Mit Beschwerdevorentscheidungen vom 13. Jänner 2025 wurde die Beschwerde als unbegründet abgewiesen.
Am 21. Jänner 2025 stellte die Beschwerdeführerin den Vorlageantrag. Mit Schreiben vom 11. Juni 2025 zog die Beschwerdeführerin die Anträge auf Entscheidung durch den Senat und auf Durchführung einer mündlichen Verhandlung zurück.
II. Das Bundesfinanzgericht hat erwogen:
1. Sachverhalt
Die ***Organträger*** ist Organträger einer Organschaft, deren Organgesellschaft die ***Bf*** ist. Die ***Bf*** ist ein einheitlicher Produktionsbetrieb zur Herstellung von Fleisch und Wurstwaren. Die ***Bf*** ist als Organgesellschaft dem Unternehmen der ***Organträger*** (Organträger) nach § 2 Abs. 2 UStG 1994 untergeordnet.
Am 7. Dezember 2023 beantragte die ***Organträger*** für ihren Betrieb ***Bf*** die Vergütung von Energieabgaben für das Kalenderjahr 2018.
Mit Bescheid vom 25. Jänner 2024 wurde dem Antrag stattgegeben. Der Vergütungsbetrag wurde nach dem Energieabgabenvergütungsgesetz in Höhe von EUR 156.303,29 festgesetzt.
Am 7. November 2024 beantragte die ***Organträger*** für ihren Betrieb ***Bf*** die Vergütung von Energieabgaben für das Kalenderjahr 2019.

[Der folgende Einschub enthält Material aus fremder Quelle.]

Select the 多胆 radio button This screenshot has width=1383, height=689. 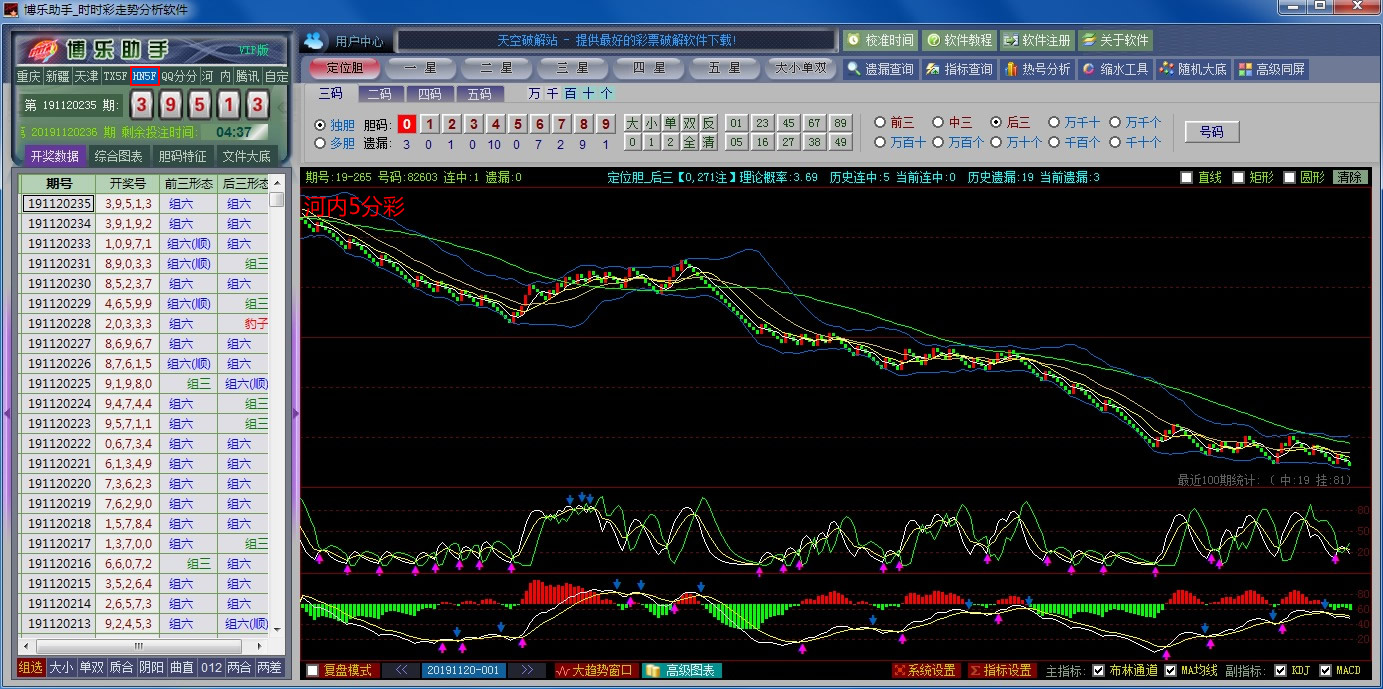click(x=320, y=143)
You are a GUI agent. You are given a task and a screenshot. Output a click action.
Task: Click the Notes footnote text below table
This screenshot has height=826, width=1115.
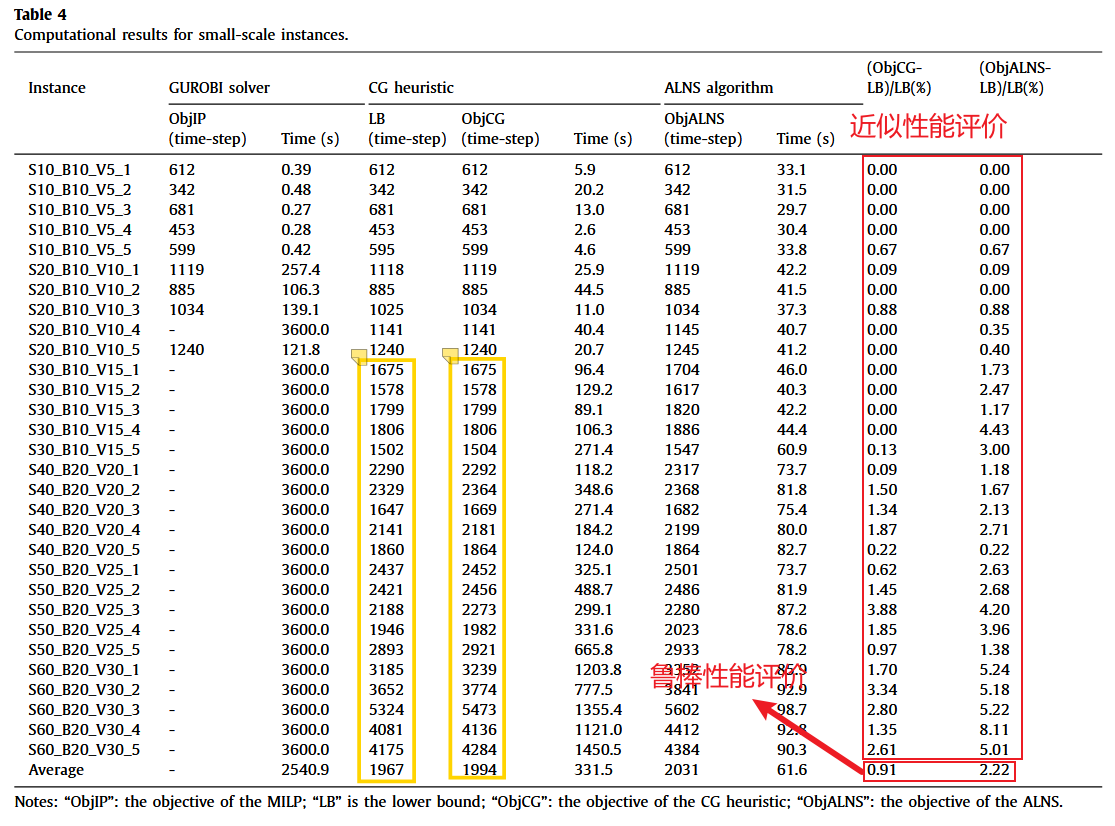(538, 802)
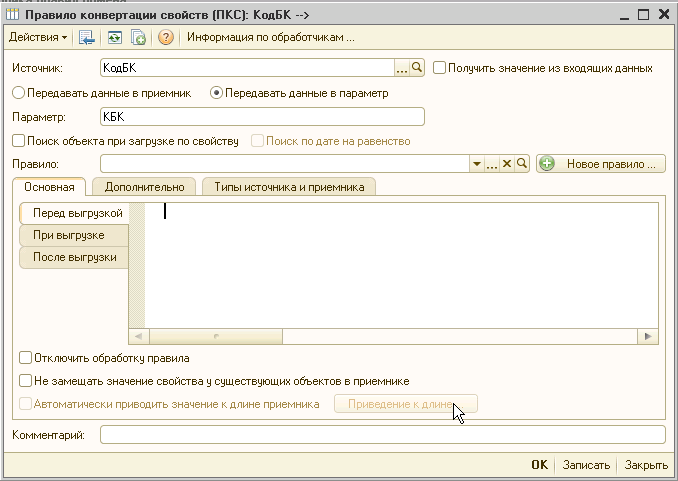The height and width of the screenshot is (481, 678).
Task: Open the При выгрузке handler tab
Action: [74, 235]
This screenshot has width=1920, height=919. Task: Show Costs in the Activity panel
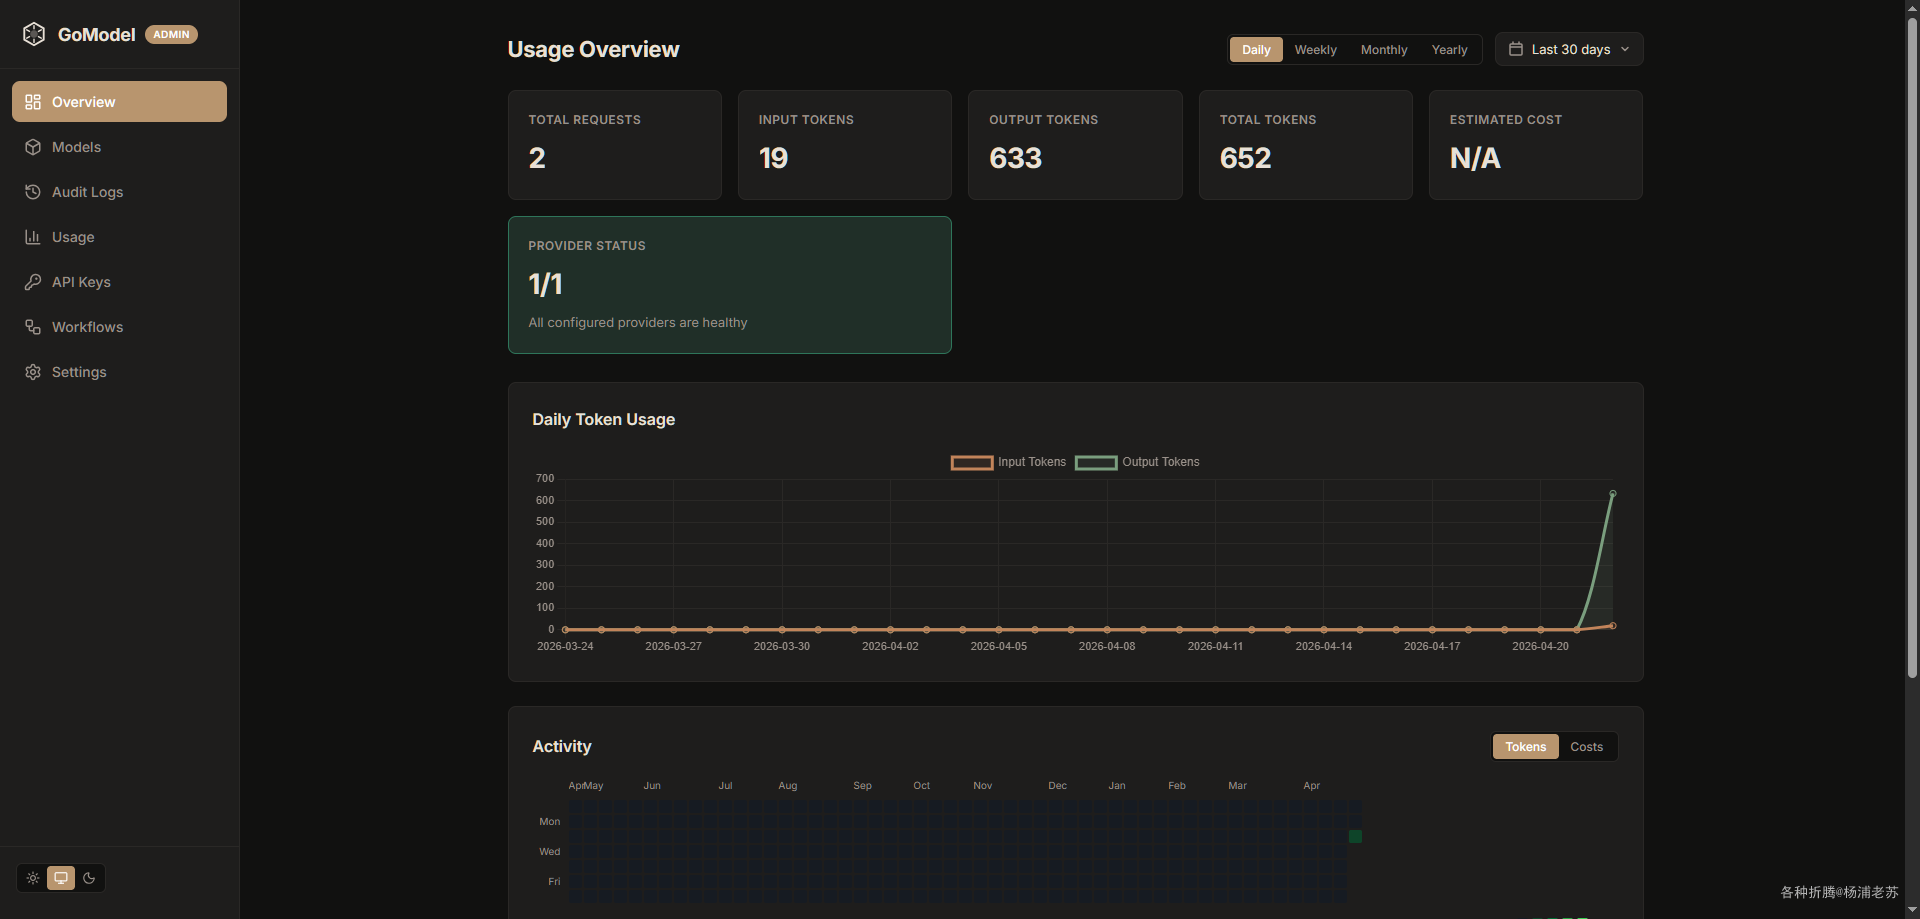pyautogui.click(x=1586, y=747)
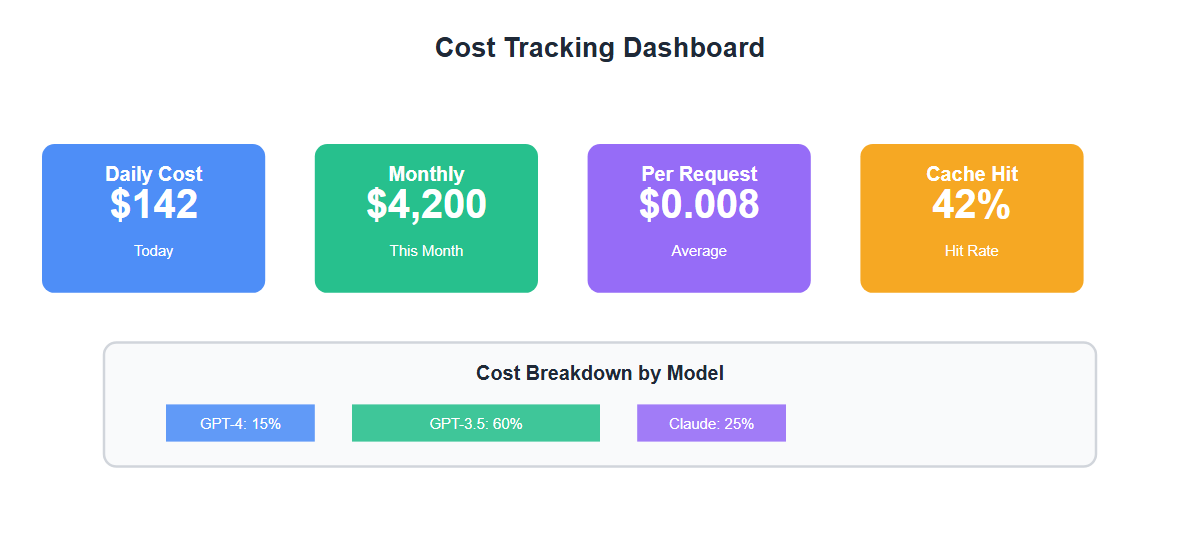Click the 42% cache hit value
The height and width of the screenshot is (536, 1200).
pos(971,205)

Aufgrund einer erfolgten Außenprüfung hat das Finanzamt für Großbetriebe festgestellt, dass Innenumsätze der Umsatzsteuerorganschaft bei der Ermittlung des Nettoproduktionswertes zu erfassen seien (Abschlussbericht vom 22. November 2024).
Die Bescheide vom 22. November 2024, mit denen die Wiederaufnahme des Verfahrens zur Festsetzung des Vergütungsbetrages nach dem Energieabgabenvergütungsgesetz für den Zeitraum 2018 verfügt, der Vergütungsbetrag nach dem Energieabgabenvergütungsgesetz für das Kalenderjahr 2018 mit EUR 139.779,85 festgesetzt und der Vergütungsbetrag nach dem Energieabgabenvergütungsgesetz für das Kalenderjahr 2019 mit EUR 151.300,65 festgesetzt wurde, wurden an den Bescheidadressat "***Bf***" adressiert.
2. Beweiswürdigung
Der Sachverhalt ergibt sich aus dem vorgelegten Akt.
3. Rechtliche Beurteilung
3.1. Zu Spruchpunkt I.
Die entrichteten Energieabgaben auf die in Abs. 3 genannten Energieträger sind nach § 1 Abs. 1 Energieabgabenvergütungsgesetz für ein Kalenderjahr (Wirtschaftsjahr) auf Antrag insoweit zu vergüten, als sie (insgesamt) 0,5 % des Unterschiedsbetrages zwischen 1.Umsätzen im Sinne des § 1 Abs. 1 Z 1 und 2 des Umsatzsteuergesetzes 1994 und 2. Umsätzen im Sinne des § 1 Abs. 1 Z 1 und 2 des Umsatzsteuergesetzes 1994, die an das Unternehmen erbracht werden, übersteigen (Nettoproduktionswert).
Gemäß § 1 Abs. 2 Z 1 Energieabgabenvergütungsgesetz gelten als Umsätze im Sinne von Abs. 1 Z 2 auch Umsätze, die, wären sie im Inland erbracht worden, Umsätze im Sinne des § 1 Abs. 1 Z 1 und 2 des Umsatzsteuergesetzes 1994 wären und im Zusammenhang mit steuerbaren Umsätzen stehen.
Nach § 2 Abs. 1 Energieabgabenvergütungsgesetz besteht ein Anspruch auf Vergütung nur für Betriebe, deren Schwerpunkt nachweislich in der Herstellung körperlicher Wirtschaftsgüter besteht und soweit sie nicht die in § 1 Abs. 3 genannten Energieträger oder Wärme (Dampf oder Warmwasser), die aus den in § 1 Abs. 3 genannten Energieträgern erzeugt wurde, liefern.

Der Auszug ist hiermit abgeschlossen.